The value still depends on details that are easy to miss in an announcement. OpenAI’s release notes describe the mobile path for Sketch and image-specific editing; they explicitly say templates are not yet available in Work mode. Existing generation limits also remain unchanged. Anyone planning to use the feature in a professional workflow should first check which surface, plan, and rollout are actually available in their account. A new model does not automatically mean one uniform product across desktop, mobile, ChatGPT Work, and the API.
Two API models, two different decisions
For developers, the split is more useful than a blanket quality claim. According to OpenAI, GPT-Image-2.5 Flare is the default choice for many applications: faster, lower latency, and suited to larger numbers of variants. Sunburst is meant to trade longer generation time for more precise, more controlled image work. This is not a ranking for every case. A store that needs many variations of a product visual values speed and cost differently from a design team that must keep a single advertisement consistent through several rounds of changes.

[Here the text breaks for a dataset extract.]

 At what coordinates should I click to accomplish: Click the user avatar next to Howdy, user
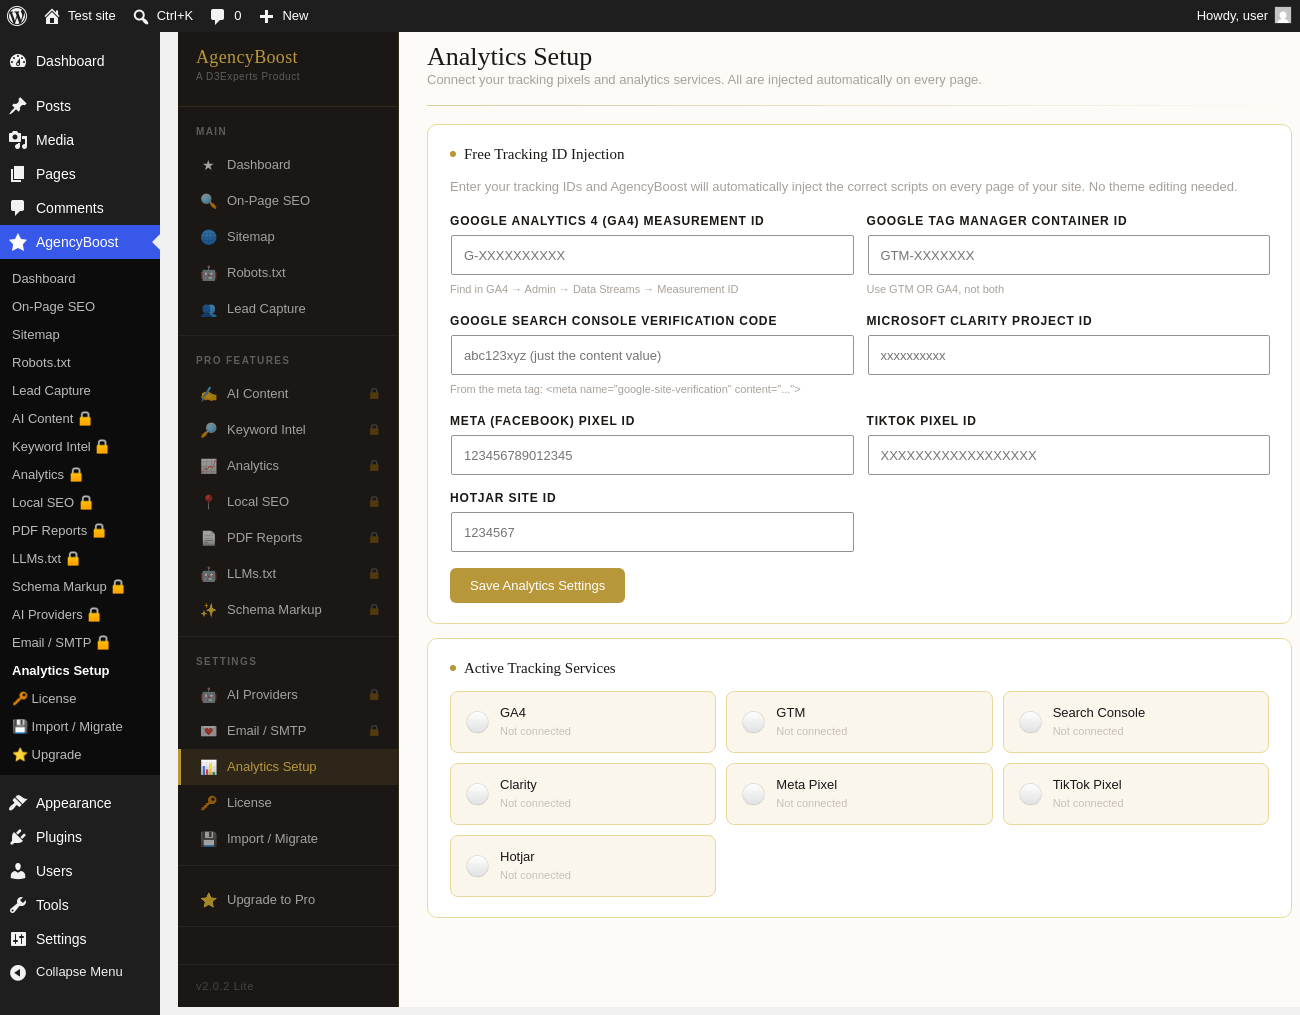1283,15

The right question is therefore not: Which model makes the prettier sample image? It is: For what share of tasks does better editing actually reduce rework? Teams should build a small test catalog from real assignments: replace a background, correct text, add one detail, preserve brand colors, and revise the same source over several steps. Only when such tasks work reproducibly does a model improvement become a reliable production gain. Human review remains necessary, especially for text in images and legally sensitive material.
More credibility requires more care
In its system card, OpenAI itself acknowledges that greater realism could enable more convincing deepfakes of people, places, or events without safeguards. The company cites input and output filters, C2PA metadata, and invisible SynthID watermarks as mitigations. The documentation also emphasizes that there is no single technical solution for provenance. That is the important point: a label can make verification easier, but it cannot replace context, a source, or the consent of the person depicted.

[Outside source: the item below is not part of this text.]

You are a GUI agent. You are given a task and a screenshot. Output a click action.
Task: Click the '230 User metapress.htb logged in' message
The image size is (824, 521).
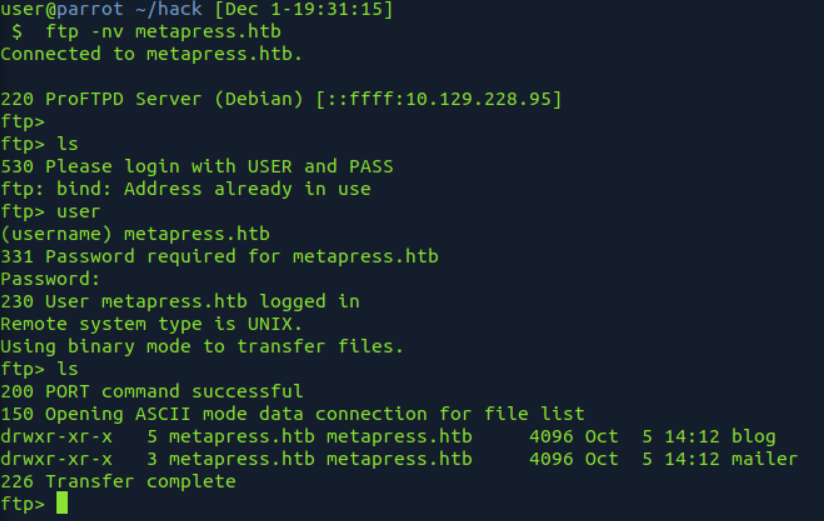tap(180, 302)
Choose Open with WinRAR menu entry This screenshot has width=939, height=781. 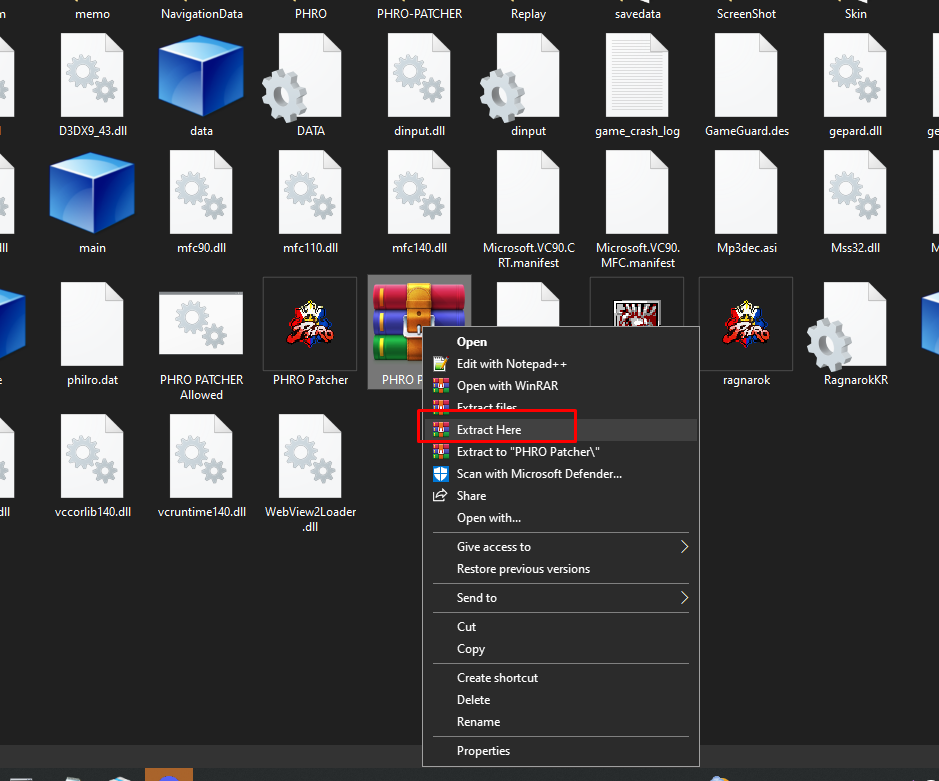[498, 386]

For newsrooms, brands, and private users, the resulting working principle is clear. The better a tool preserves identity, lighting, and details, the more carefully reference images, usage rights, and approvals must be handled. AI images should not be used as photographic evidence of real events, and sensitive visuals should come with a transparent explanation of how they were made. The ongoing debate over training data and rights in creative works does not disappear because an image looks more technically polished; our overview of the NEINhorn lawsuit against OpenAI shows why that layer must be considered separately from product quality.

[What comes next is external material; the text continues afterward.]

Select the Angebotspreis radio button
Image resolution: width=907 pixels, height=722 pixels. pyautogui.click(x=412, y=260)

Progress is control, not magic
ChatGPT Images 2.5 could meaningfully shift image work away from repeatedly chasing a lucky result and toward a dialogue in which individual changes connect more reliably to an existing draft. The new interaction tools support that goal. Whether OpenAI achieves the promised reliability in broad everyday use will need independent comparisons and real projects to establish. For users, that is good news without a reason for hype: the decisive test is not the most impressive single image, but whether an image can be changed in a few understandable steps until it is genuinely usable.